Throughout the book, but especially in the final chapter about putting all the parts together, Mena's advice inserted between instruction is practical, appropriate, and obviously based on experience. For example, on page 307 where the author discusses using third-party information providers to match mailing addresses with other types of information, he suggests: "It is recommended that you do some comparison shopping ... Ask for specific statistics on their information content and their percent of file coverage."

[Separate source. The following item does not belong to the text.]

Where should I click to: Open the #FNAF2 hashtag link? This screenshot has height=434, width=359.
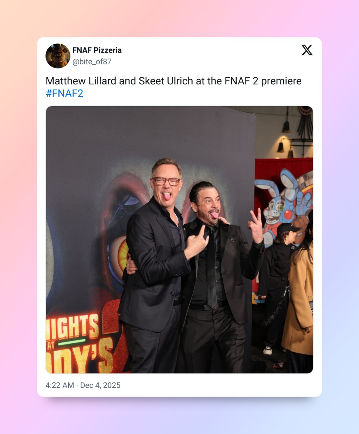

A minor complaint: I would have liked to see an appendix with links to online references. (WebMiner does offer free excerpts from the book, though.) In the book, there is an appendix with listings of privacy consortia, standards, and legislation - this is where the online references would have been helpful since timely information about legislation would be of high interest. There is also a glossary with selected terms.

In short, the book is highly recommended, without reservation. Pay special attention to chapters 1, 2, and 9. The remainder will be there as a reference when you are in the throes of data mining.- Beth Archibald Tang.


REVIEW 2

You can get just so far blind. You can build a store blind, and even stock it. But to tweak it, to maximize sales, to understand your shoppers, you'll need to resort to some kind of data mining, which author Jesus Mena defines as "the iterative process of extracting hidden predictive patterns or profiles from large databases, using artificial intelligence technologies as well as statistical and marketing techniques." If this sounds like some serious number crunching, you're exactly right. But it's not the same as mere analysis of traffic logs that report on server activity, as important as that is.

Data mining looks for patterns of visitor behavior. The end product is insight about the identity and preferences of your online customers. What kinds of groupings do you find? What kinds of patterns? What do they tell you? Who will buy? What will they buy? How much will they buy? What relationships exist between your visitors and your products? These are the kinds of questions that data mining seeks to answer.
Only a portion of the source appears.